◆ Exercise
In the passage below on oil prices and the Dallas Fed energy survey, copy out verbatim the text from "The Dallas Fed" up to and including "the survey began.".

===== Source document

While we will not recite the list of activity measures that have jumped between the two quarters, there can be little doubt that they have been driven by higher oil prices, with expectations for even higher ones on the horizon. That optimism was reflected in survey respondents predicting a $61 per barrel oil price for year-end 2021. While that is below the $64 a barrel price that existed during the days survey responses were collected, the range of year-end oil price forecasts was astounding – $45 to $85. Only 3% of respondents see oil prices below $50, but 42% expect prices greater than $62. What is important is that each end of that forecast range can be defended, depending on your economic assumptions.

The Dallas Fed asked people about their outlook for the energy industry over the next six months, and the response called for more than a threefold increase in the index – from 21.6 to 70.6. That represents the highest level in the 5-year survey’s results. Equally impressive was the uncertainty index falling eight points to -22.2, the lowest level since 1Q2017 when the survey began.

==========
===== The data

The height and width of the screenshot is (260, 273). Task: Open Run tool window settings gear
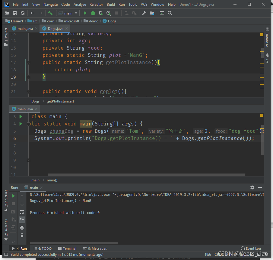pyautogui.click(x=252, y=187)
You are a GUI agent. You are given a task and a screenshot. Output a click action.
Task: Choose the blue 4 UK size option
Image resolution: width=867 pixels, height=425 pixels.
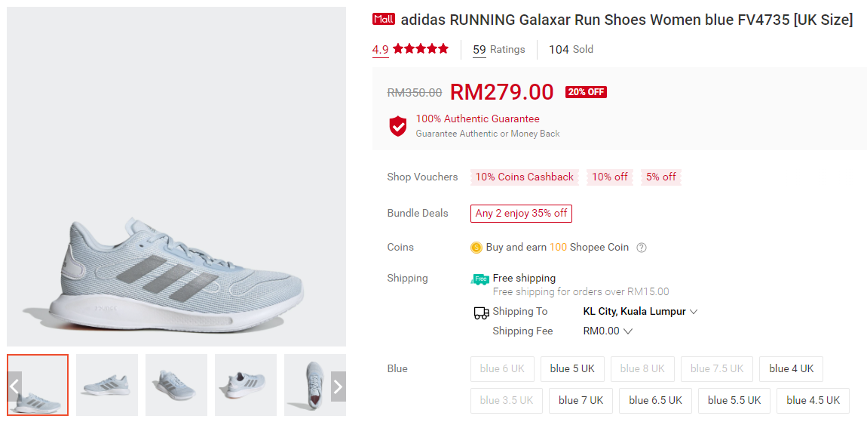click(791, 369)
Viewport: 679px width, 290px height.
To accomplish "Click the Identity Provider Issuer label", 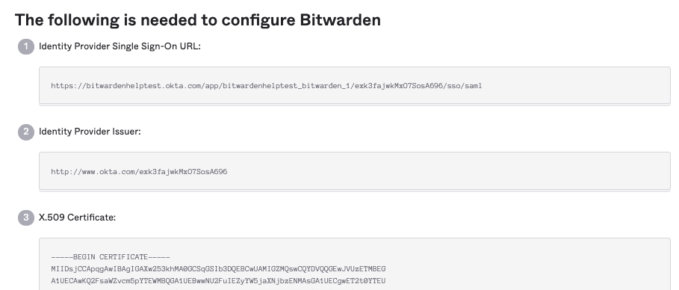I will (90, 132).
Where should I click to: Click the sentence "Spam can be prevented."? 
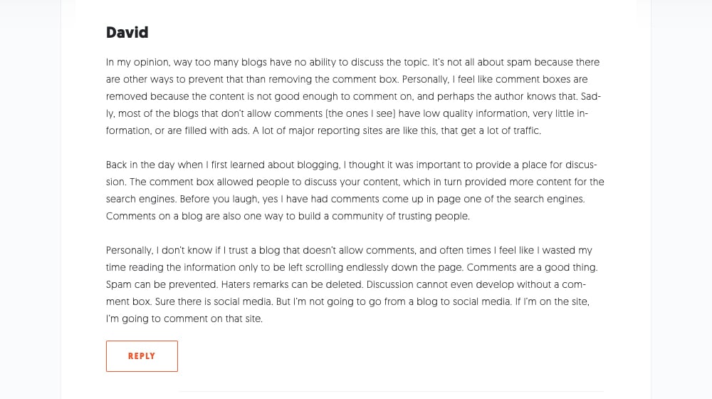[x=162, y=284]
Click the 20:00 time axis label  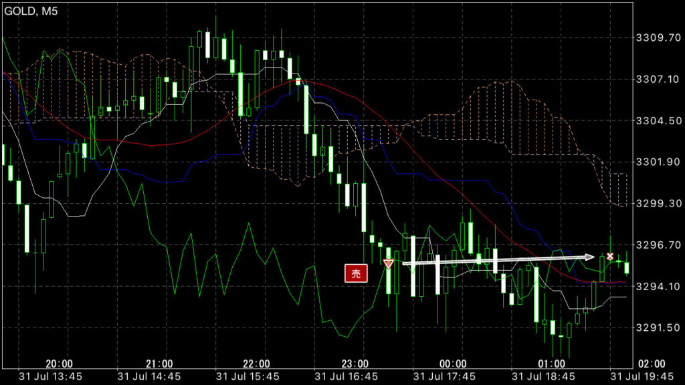[60, 364]
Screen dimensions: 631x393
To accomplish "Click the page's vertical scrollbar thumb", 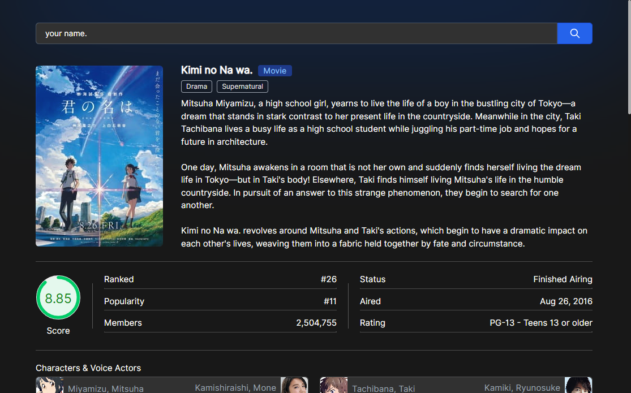I will click(x=629, y=57).
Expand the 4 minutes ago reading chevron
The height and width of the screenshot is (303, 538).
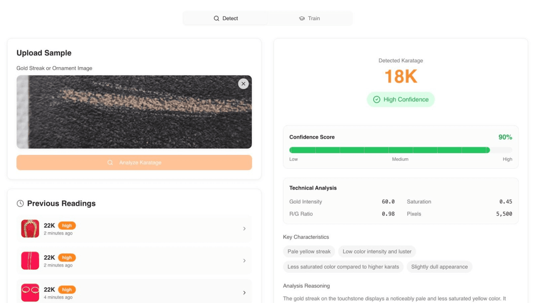pos(244,292)
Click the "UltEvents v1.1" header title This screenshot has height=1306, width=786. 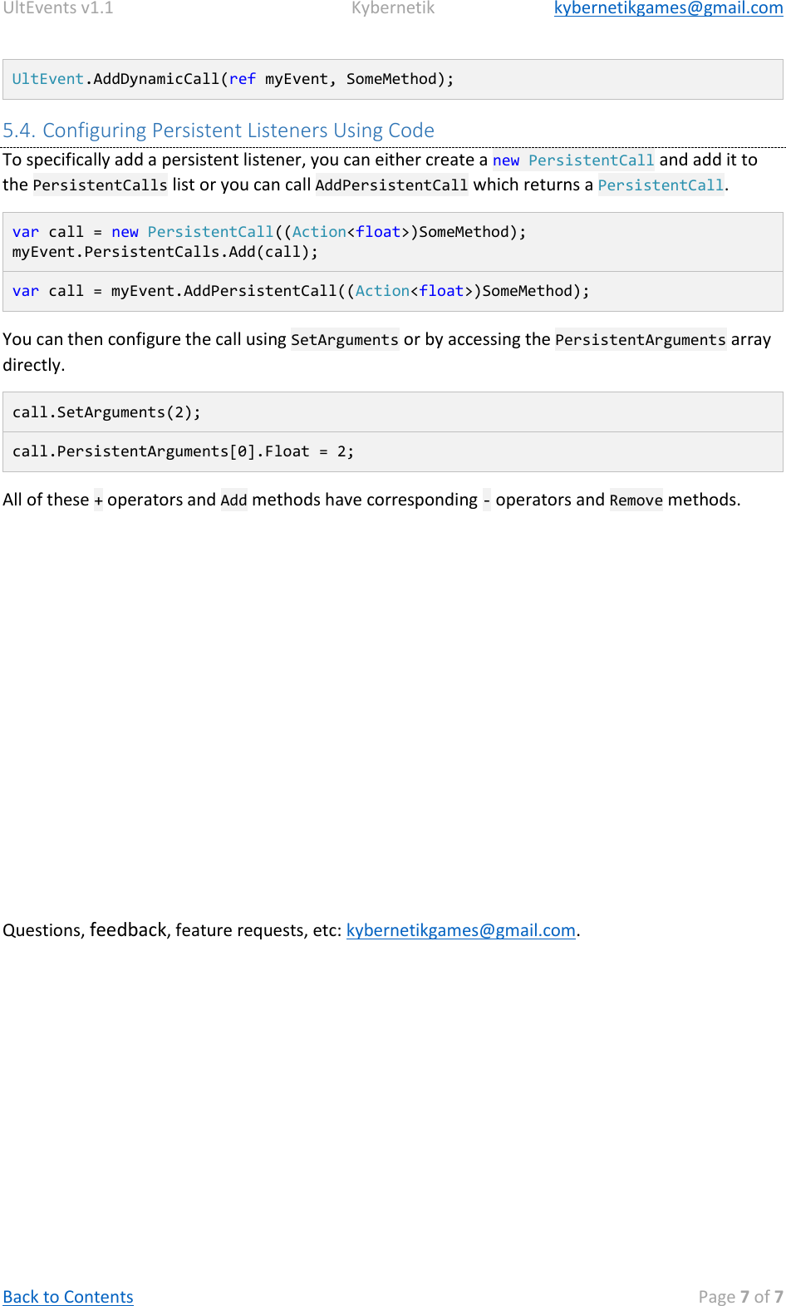pos(58,8)
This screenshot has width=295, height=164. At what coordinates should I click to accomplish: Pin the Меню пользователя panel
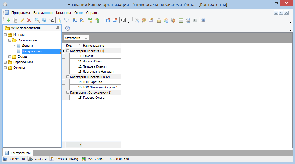point(58,28)
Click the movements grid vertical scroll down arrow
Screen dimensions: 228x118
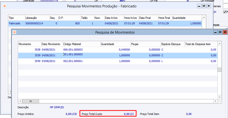[x=219, y=97]
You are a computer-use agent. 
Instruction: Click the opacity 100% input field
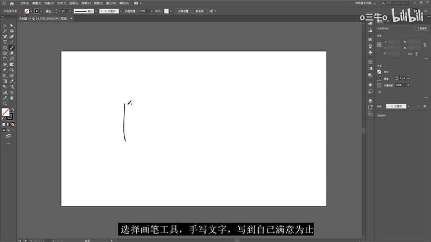click(143, 10)
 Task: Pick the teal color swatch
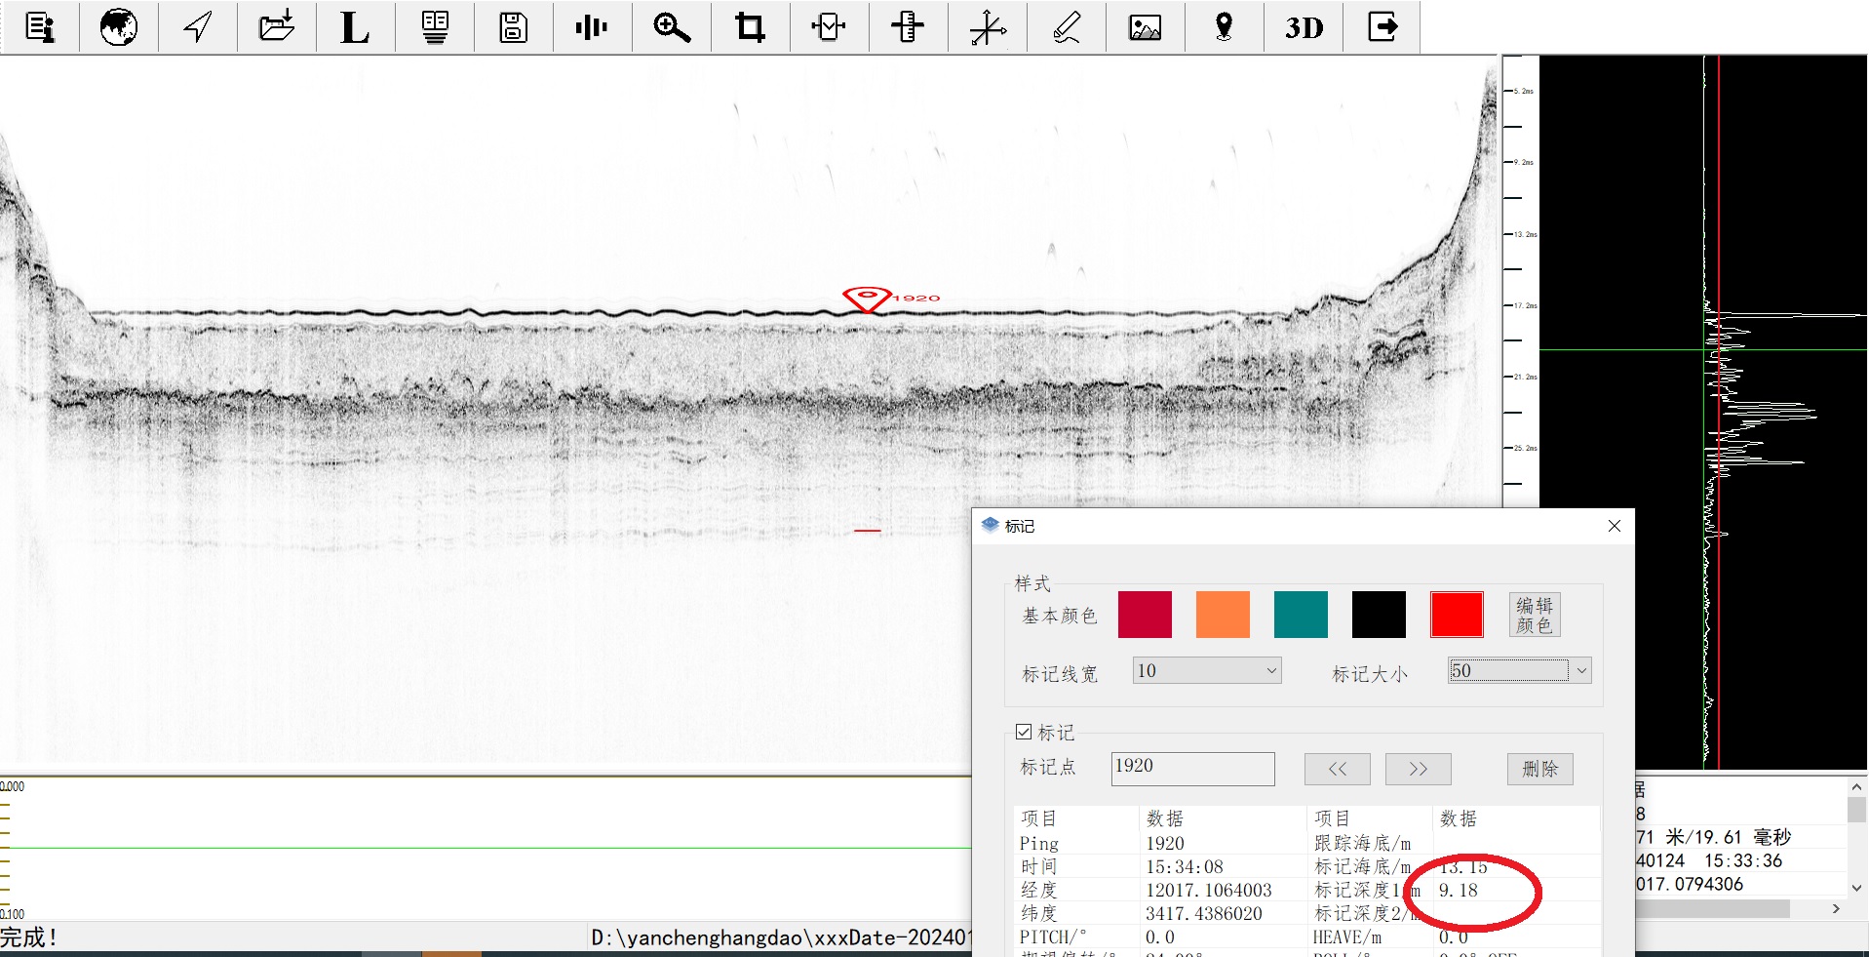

==========

◆ Written answer
The Dallas Fed asked people about their outlook for the energy industry over the next six months, and the response called for more than a threefold increase in the index – from 21.6 to 70.6. That represents the highest level in the 5-year survey’s results. Equally impressive was the uncertainty index falling eight points to -22.2, the lowest level since 1Q2017 when the survey began.